Après ce texte, les députés vont examiner dans l’après-midi une proposition de loi visant à rétablir le délit de séjour irrégulier. Ce délit visant à lutter contre l’immigration illégale avait été supprimé par François Hollande en 2012, en application d’une directive européenne qui interdisait qu’il soit assorti d’une peine de prison.
Les Républicains, qui ont de moins en moins de complexes à voter des propositions venues de l’extrême droite à l’Assemblée, ont sans surprise appuyé le dispositif. Mais, fait rare, les députés Horizons ont, eux, aussi apporté leur soutien à la mesure en commission des lois, ce qui pourrait augurer d’une nouvelle victoire en séance publique pour le groupe d’extrême droite.










9 commentaires
C’est une décision qui soulève plus de questions qu’elle n’apporte de réponses. Les dirigeants sont-ils prêts à en assumer les conséquences ?
La droite républicaine soutient le RN, une alliance intéressante. Quel impact sur le paysage politique français ?
Cela montre un glissement vers l’extrême, mais l’impact reste à voir.

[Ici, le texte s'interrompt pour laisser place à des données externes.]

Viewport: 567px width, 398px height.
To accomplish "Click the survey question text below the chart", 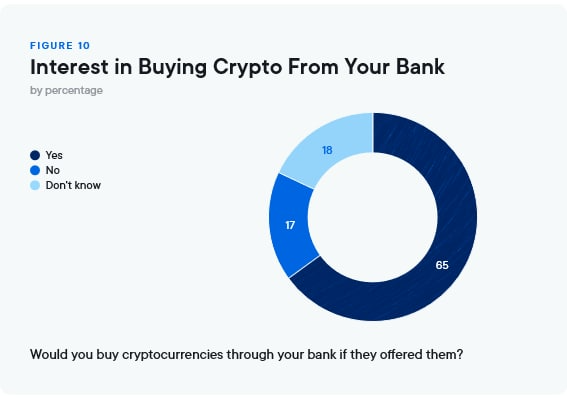I will [246, 355].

Un vote historique, mais que changerait vraiment l’abrogation de cet accord ? Les Algériens résidant en France seront-ils affectés ?

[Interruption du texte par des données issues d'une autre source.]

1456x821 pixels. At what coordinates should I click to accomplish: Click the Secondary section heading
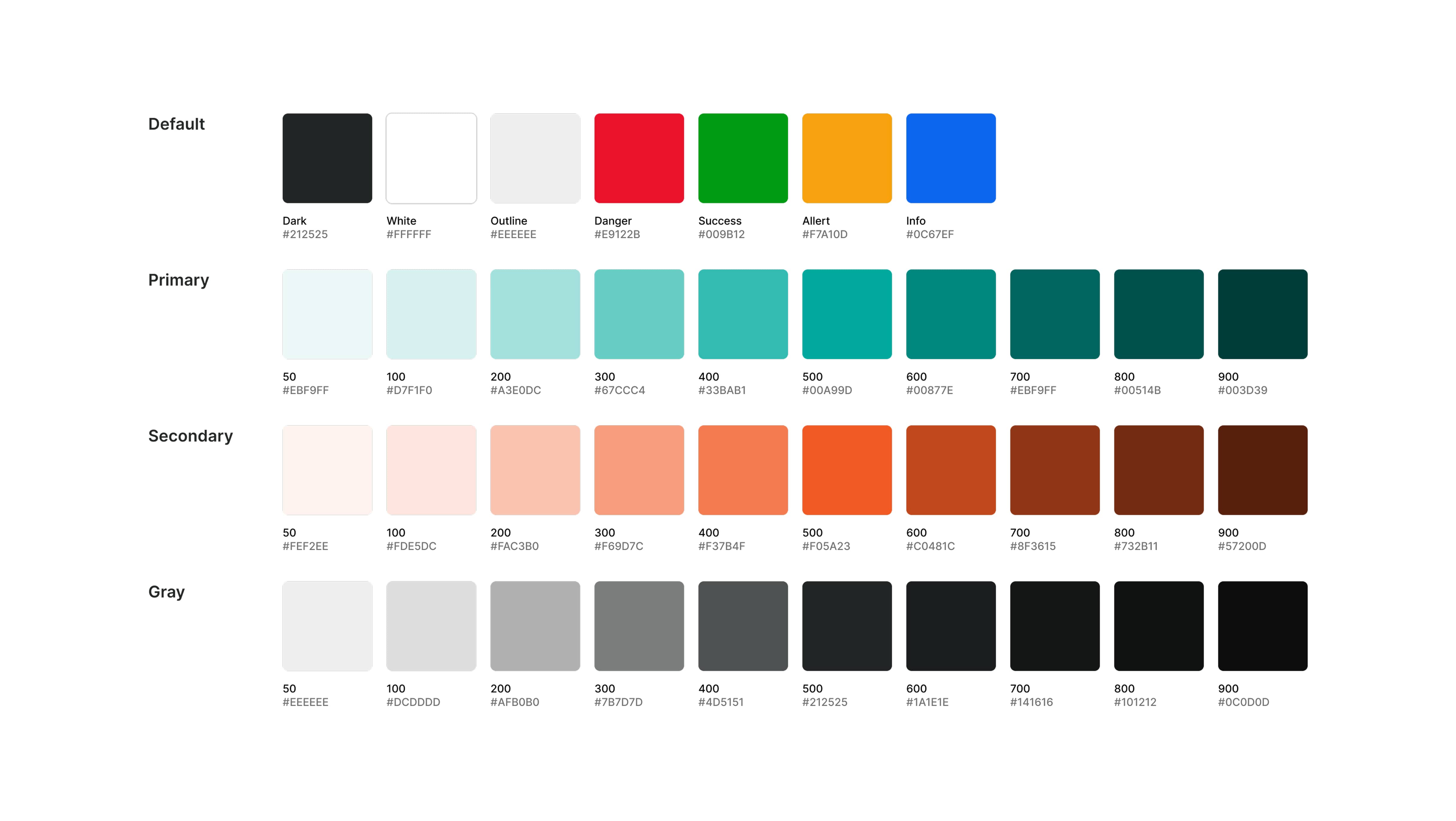tap(191, 436)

Marine Le Pen a marqué l’histoire avec ce vote. Que pensez-vous de cette stratégie politique ?
Une manœuvre habile, mais à long terme, cela peut compliquer les relations diplomatiques.
Un pas symbolique, mais les implications juridiques de cet accord restent floues. Quels seront les prochains pas ?
La symbolique est forte, mais les relations franco-algériennes sont bien plus complexes.
C’est une victoire politique, mais concrètement, cela ne change rien pour l’instant.